La segunda palabra es la ambición. Podría remedar a la anterior, pero no es lo mismo. Es una palabra moderna, ansiosa e irreverente. Equivale a atesorar para enseñar, a tener para poder, a guardar para ostentar. Es una palabra posmoderna y narcisista. Que se vea, que se note, que se sepa, que soy rico, luego poderoso, valioso, ventajoso: puro oropel, argente puro. Quien mejor la representa en nuestro país y momento son el urdangarismo y la barcenosis. O quizá mejor el gurtelismo y sus conductas lujoréxicas. Qué desmesura, qué hybris, qué insulto a la moderación humana, al equilibrio y a la necesidad. Pero, sobre todo, que injusticia social, moral y ética.

Luego, como se ve, estaba en lo cierto, son dos palabras complejas, peligrosas, contradictorias, como los tiempos. Dos formas de ser y estar en el mundo, dos palos en las ruedas de los que trabajan, se esfuerzan e intentan encontrar soluciones. Contra ellas no hay Rajoy que nos valga, ni Rubalcaba que nos defienda. No hay PYME que se mantenga, ni empresario que se salve. Y contra ellas poco podemos hacer, sino apelar una vez más a sus antónimos, a la solidaridad y la generosidad, y a esa vieja sabiduría que nos demuestra cada día que hay algunas cosas que cuando se tienen, se muestran y se entregan, crecen, aumentan y mejoran, como el amor, o la comprensión, o la magnificencia.
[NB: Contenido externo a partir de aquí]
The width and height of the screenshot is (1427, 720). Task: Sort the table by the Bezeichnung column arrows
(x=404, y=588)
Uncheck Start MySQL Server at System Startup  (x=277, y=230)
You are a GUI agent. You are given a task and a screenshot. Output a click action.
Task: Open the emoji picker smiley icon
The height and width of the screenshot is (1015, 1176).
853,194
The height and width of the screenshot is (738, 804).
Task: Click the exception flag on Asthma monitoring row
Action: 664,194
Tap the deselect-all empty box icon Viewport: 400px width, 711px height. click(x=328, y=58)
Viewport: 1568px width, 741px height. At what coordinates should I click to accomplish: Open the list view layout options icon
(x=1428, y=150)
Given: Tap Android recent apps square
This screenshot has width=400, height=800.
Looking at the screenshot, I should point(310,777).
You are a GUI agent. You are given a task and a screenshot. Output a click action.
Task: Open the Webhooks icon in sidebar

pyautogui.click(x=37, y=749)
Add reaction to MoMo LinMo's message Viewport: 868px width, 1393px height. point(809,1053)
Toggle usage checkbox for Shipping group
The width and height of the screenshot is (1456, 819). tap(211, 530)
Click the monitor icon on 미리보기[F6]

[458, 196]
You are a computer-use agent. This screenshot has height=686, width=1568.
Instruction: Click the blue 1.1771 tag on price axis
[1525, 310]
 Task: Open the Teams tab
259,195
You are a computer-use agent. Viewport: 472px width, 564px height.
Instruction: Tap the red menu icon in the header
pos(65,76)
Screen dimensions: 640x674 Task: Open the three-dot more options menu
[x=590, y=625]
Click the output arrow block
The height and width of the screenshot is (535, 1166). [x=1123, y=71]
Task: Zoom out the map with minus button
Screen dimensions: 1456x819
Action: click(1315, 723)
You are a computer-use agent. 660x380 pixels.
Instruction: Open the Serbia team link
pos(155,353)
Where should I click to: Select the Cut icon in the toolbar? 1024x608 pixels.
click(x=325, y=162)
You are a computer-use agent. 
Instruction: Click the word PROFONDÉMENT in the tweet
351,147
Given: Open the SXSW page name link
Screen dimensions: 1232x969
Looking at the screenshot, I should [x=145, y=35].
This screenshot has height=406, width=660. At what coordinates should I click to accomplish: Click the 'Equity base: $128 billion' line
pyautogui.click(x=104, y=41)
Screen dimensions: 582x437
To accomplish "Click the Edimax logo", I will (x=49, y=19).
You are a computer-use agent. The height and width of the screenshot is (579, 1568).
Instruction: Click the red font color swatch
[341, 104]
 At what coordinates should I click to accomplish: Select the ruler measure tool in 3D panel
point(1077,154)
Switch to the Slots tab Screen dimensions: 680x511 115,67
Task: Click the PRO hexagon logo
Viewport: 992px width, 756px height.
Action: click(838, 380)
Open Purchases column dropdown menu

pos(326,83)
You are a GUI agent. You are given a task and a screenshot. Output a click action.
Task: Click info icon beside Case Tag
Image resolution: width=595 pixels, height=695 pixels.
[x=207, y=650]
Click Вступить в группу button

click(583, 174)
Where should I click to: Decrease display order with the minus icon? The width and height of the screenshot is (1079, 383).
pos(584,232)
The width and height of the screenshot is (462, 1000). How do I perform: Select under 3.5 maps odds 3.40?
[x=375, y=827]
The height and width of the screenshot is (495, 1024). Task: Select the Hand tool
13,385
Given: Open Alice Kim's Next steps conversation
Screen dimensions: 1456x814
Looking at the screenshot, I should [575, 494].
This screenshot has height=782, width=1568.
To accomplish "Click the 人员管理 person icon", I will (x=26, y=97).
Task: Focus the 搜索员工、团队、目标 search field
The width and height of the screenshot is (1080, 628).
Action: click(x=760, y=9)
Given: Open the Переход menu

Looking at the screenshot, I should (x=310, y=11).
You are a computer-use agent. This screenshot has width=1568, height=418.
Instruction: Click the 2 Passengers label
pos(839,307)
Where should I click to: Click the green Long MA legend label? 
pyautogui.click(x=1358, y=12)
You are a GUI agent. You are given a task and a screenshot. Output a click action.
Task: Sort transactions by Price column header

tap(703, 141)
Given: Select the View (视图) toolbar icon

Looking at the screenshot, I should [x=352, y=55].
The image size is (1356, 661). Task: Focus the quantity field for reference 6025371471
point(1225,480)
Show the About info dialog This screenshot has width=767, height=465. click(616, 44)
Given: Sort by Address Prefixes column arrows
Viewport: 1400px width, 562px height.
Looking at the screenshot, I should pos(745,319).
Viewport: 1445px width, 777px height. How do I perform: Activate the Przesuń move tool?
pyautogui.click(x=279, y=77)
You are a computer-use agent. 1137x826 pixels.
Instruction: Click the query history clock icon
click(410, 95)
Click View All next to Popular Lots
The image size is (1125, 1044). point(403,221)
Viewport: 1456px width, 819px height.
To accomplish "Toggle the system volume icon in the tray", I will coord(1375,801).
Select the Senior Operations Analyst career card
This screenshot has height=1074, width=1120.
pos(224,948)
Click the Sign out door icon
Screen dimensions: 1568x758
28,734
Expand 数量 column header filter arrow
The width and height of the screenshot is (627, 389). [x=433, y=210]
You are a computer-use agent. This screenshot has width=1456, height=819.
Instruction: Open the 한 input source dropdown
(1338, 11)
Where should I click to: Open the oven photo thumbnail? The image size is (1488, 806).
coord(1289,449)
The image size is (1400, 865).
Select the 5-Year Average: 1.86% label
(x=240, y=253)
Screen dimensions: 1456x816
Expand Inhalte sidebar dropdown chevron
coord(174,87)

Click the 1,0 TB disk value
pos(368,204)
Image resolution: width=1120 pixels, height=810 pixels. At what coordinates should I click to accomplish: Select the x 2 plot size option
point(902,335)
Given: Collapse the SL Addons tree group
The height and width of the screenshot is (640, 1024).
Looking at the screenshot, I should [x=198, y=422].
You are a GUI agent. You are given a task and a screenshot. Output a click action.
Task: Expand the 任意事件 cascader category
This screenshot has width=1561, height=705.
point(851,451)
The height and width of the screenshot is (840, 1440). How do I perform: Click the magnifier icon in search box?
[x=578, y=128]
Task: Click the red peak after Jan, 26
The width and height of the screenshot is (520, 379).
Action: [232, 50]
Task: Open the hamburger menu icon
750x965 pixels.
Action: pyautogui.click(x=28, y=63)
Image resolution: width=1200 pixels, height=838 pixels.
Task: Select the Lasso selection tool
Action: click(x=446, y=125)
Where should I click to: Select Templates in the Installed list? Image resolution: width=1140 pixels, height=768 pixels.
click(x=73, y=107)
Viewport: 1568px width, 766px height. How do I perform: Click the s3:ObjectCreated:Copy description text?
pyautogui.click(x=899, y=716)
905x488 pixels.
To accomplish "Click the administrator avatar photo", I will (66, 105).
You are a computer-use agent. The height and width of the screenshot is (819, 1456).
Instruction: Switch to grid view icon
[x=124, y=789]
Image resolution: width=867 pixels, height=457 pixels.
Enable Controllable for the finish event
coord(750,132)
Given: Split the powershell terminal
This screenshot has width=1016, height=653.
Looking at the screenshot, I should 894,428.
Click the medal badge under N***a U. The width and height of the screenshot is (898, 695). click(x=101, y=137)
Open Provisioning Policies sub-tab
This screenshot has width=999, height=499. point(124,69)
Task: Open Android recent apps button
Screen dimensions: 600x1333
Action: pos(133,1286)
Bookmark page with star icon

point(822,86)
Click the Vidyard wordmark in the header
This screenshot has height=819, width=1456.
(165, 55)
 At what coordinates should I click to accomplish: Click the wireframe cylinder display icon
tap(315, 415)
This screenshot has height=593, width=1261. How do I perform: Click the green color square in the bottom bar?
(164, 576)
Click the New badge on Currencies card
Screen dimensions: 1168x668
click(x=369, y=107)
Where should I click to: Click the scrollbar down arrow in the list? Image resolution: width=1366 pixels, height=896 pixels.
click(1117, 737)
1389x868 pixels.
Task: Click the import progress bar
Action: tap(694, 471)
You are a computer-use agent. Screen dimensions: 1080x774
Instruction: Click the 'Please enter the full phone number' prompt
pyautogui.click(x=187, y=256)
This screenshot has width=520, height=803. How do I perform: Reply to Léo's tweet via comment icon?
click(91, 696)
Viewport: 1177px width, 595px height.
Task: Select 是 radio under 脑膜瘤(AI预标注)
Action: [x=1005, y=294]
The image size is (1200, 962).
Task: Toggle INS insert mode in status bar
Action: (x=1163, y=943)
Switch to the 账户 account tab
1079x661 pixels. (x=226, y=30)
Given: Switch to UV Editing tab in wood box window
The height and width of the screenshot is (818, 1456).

Estas palabras pueden hacer que incluso las situaciones más agobiantes puedan ser interpretadas como oportunidades llenas de sentido y significado, de ese tipo del que David Foster Wallace consideraba "...que arde con la misma fuerza que ilumina las estrellas: la compasión, el amor, la unidad de todas las cosas...". Hagámoslo. Es posible.

* Una versión preliminar de este artículo fue publicada en 'DB' el 21 de junio de 2013.